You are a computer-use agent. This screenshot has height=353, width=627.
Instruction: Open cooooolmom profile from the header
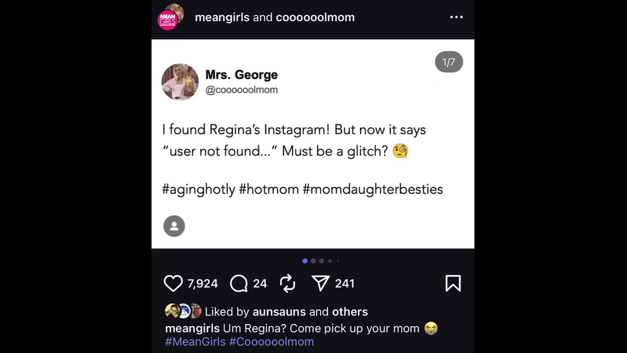[315, 17]
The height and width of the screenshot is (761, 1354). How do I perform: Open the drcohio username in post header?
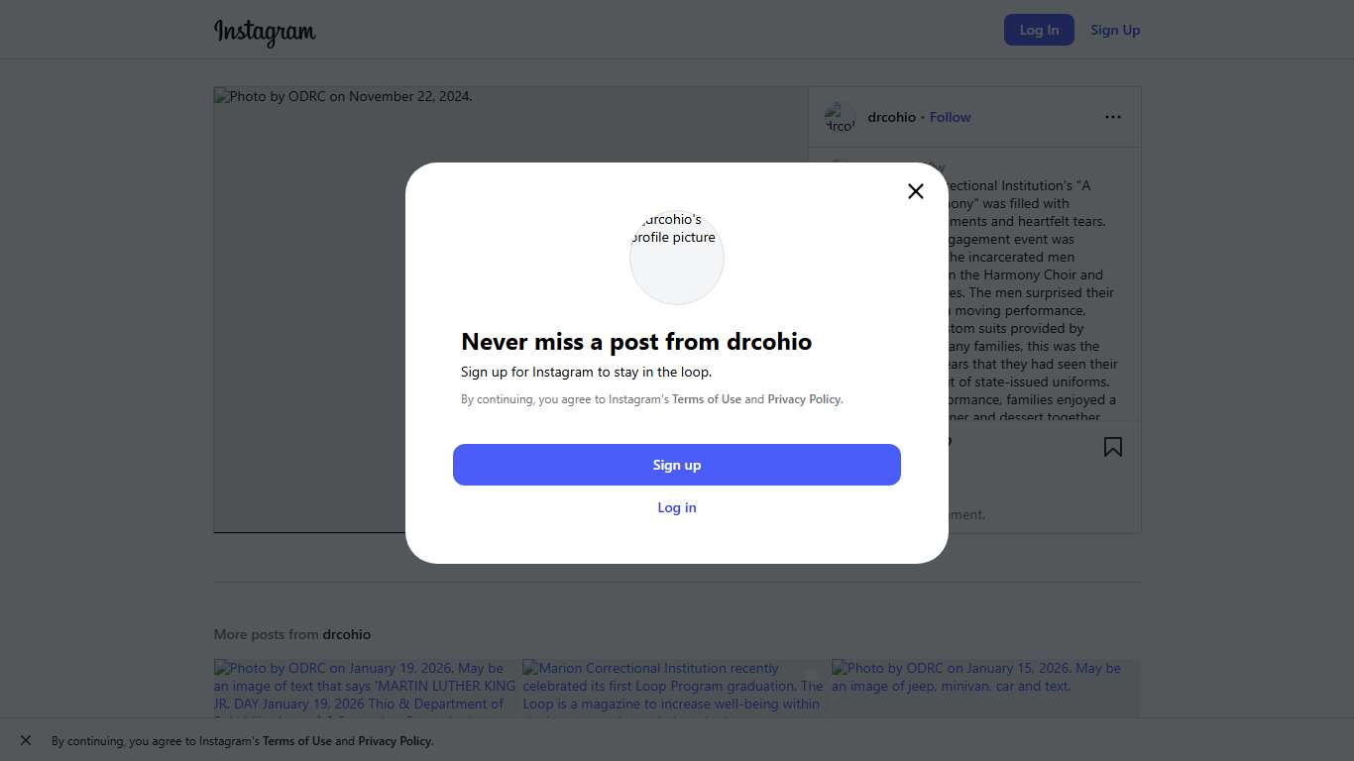click(891, 117)
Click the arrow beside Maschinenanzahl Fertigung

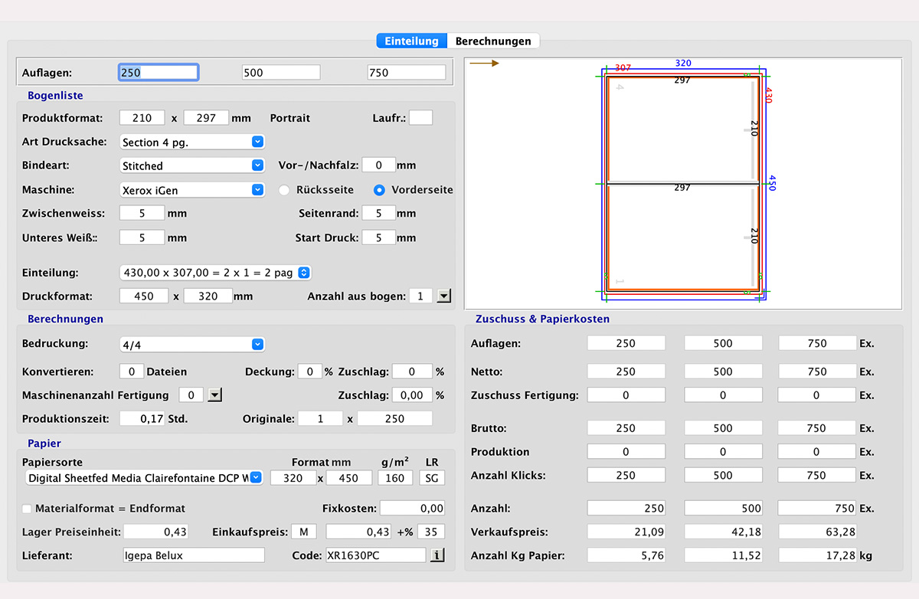215,395
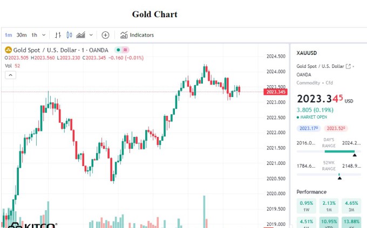367x228 pixels.
Task: Open the external link icon beside Gold Spot
Action: 348,66
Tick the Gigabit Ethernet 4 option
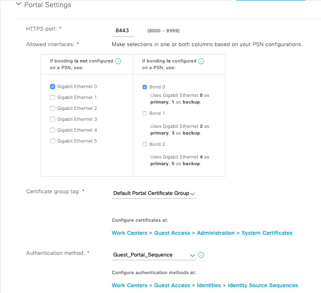The width and height of the screenshot is (321, 293). (x=52, y=130)
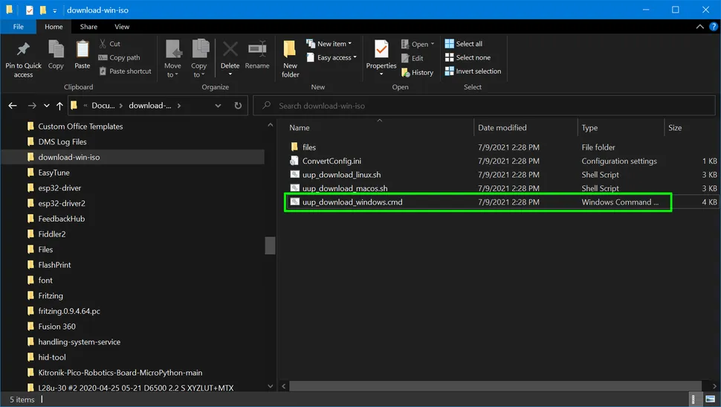Open Properties from the ribbon
721x407 pixels.
click(381, 52)
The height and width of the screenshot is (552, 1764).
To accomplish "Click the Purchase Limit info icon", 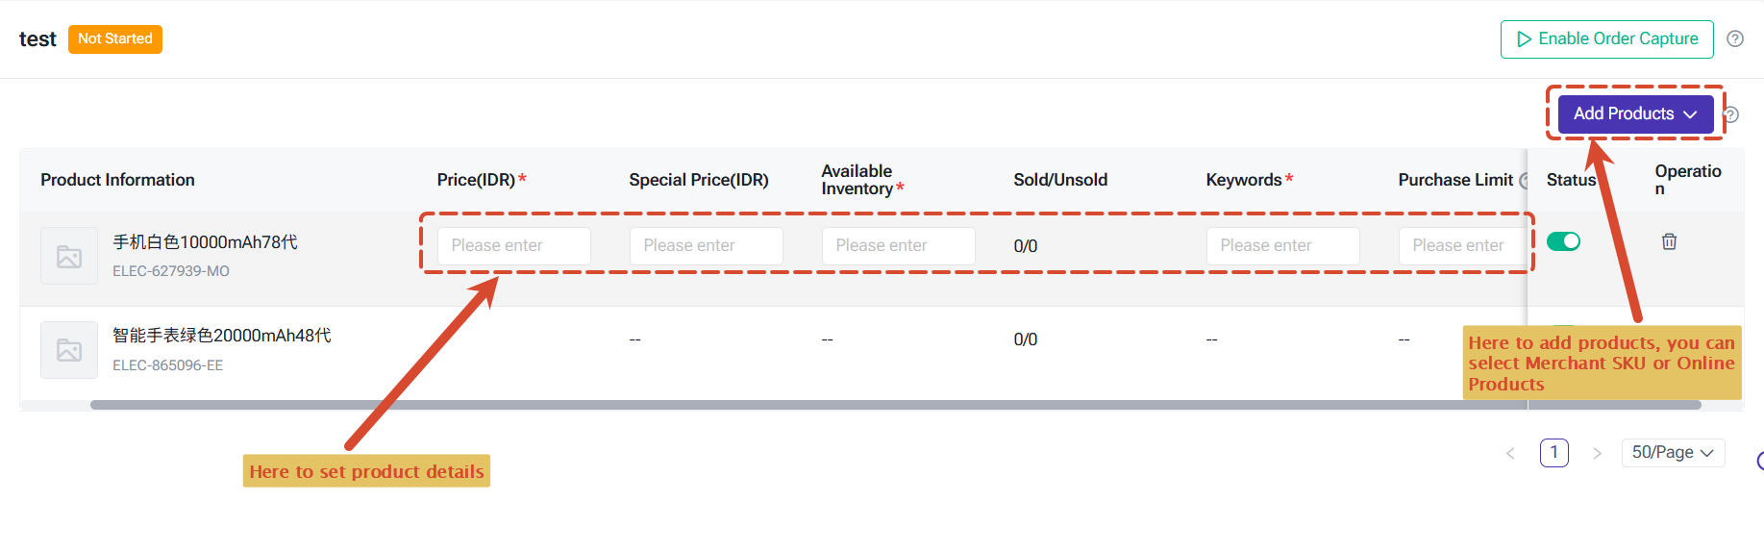I will 1524,180.
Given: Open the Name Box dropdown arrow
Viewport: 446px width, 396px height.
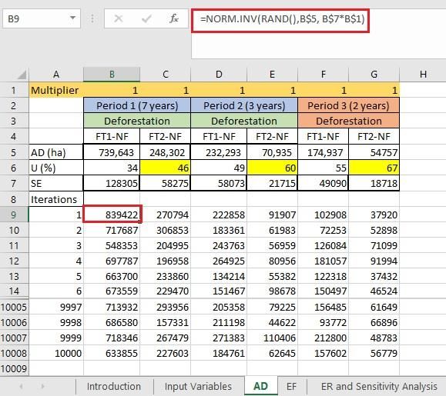Looking at the screenshot, I should (x=73, y=18).
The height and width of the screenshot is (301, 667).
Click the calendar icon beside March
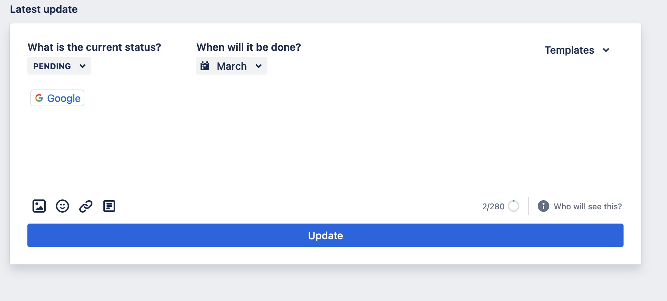tap(205, 66)
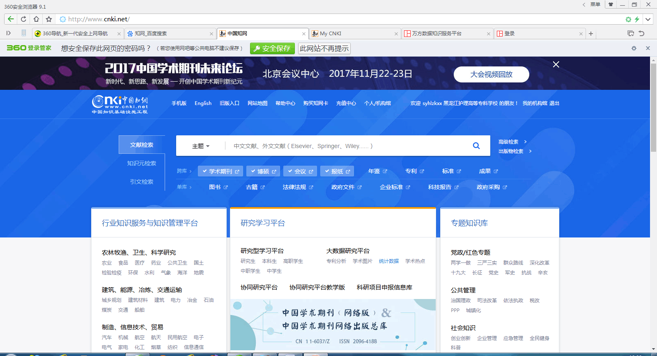
Task: Open a new tab with plus icon
Action: tap(591, 34)
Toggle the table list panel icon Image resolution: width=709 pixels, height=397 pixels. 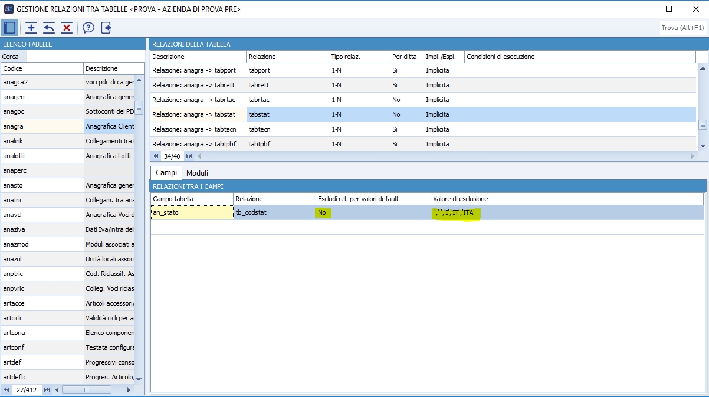pyautogui.click(x=9, y=28)
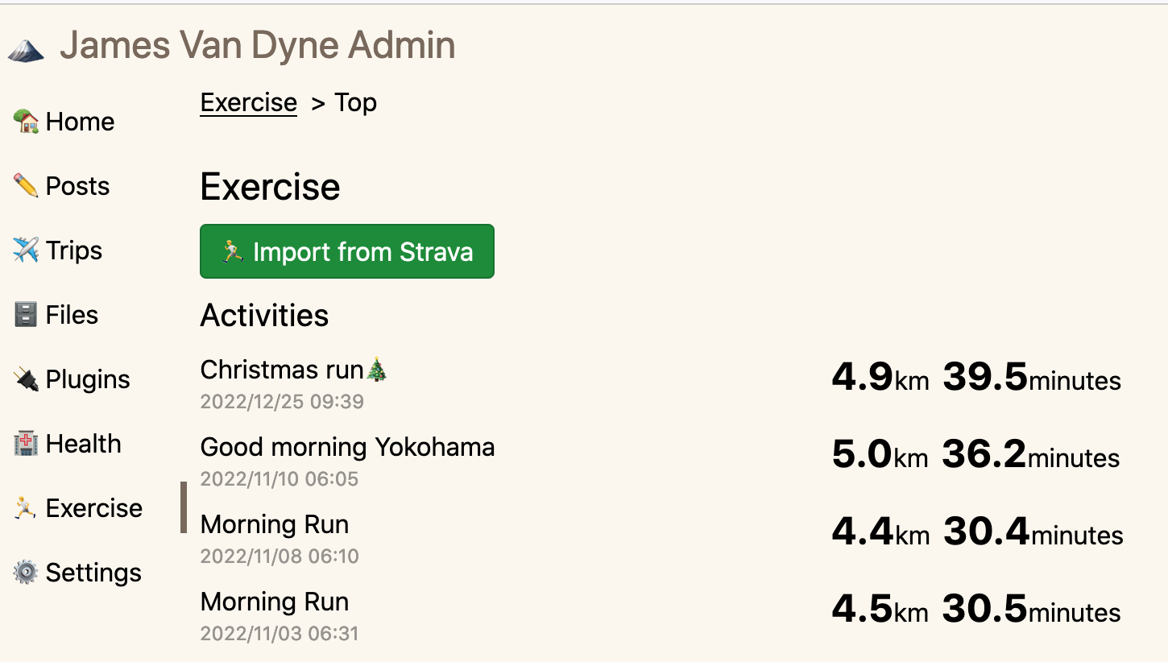This screenshot has height=662, width=1168.
Task: Navigate to Plugins in the sidebar
Action: (88, 379)
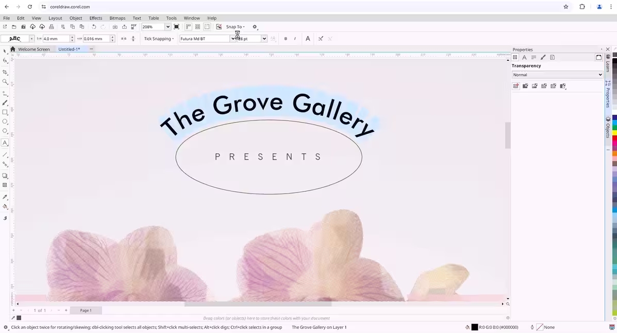617x333 pixels.
Task: Toggle italic text formatting
Action: click(x=295, y=39)
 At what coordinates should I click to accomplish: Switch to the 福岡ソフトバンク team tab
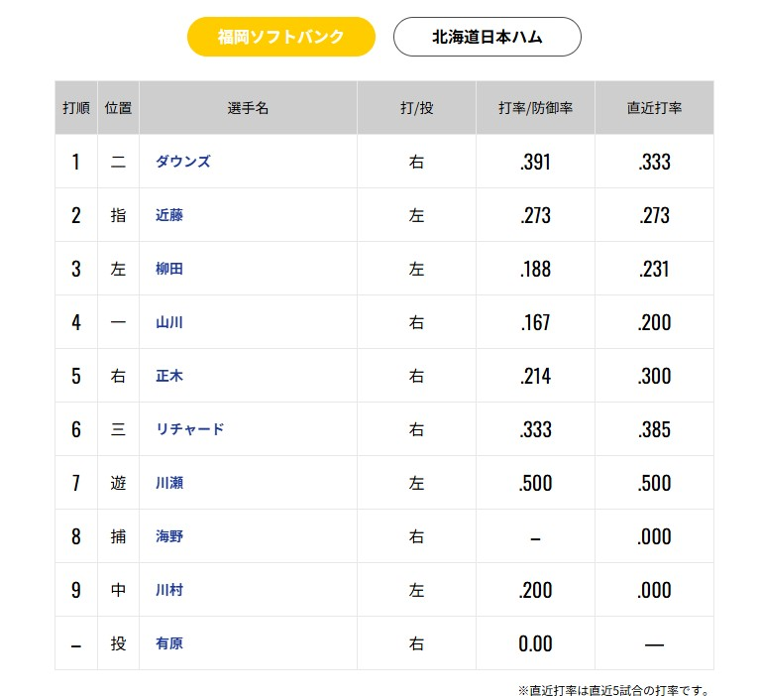tap(280, 37)
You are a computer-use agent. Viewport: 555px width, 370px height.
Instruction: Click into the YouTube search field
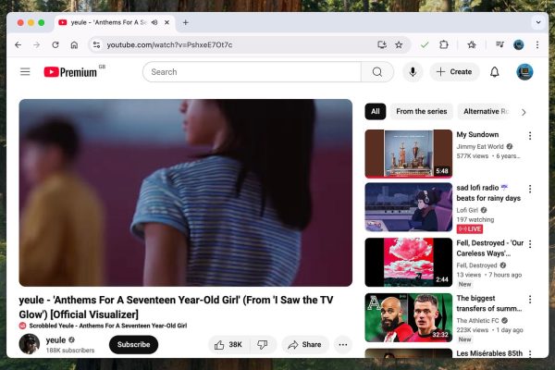(250, 72)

————

--- Work to complete ---
Starting at the line that has "At what coordinates" and continuing to the end of the listing, write those lines again with "search field" swapped for "search bar" and all other text left unchanged. Leave out the pictures.

--- Task output ---
 At what coordinates should I click to accomplish: Switch to the 福岡ソフトバンク team tab
tap(280, 37)
You are a computer-use agent. Viewport: 555px width, 370px height.
Instruction: Click into the YouTube search bar
(250, 72)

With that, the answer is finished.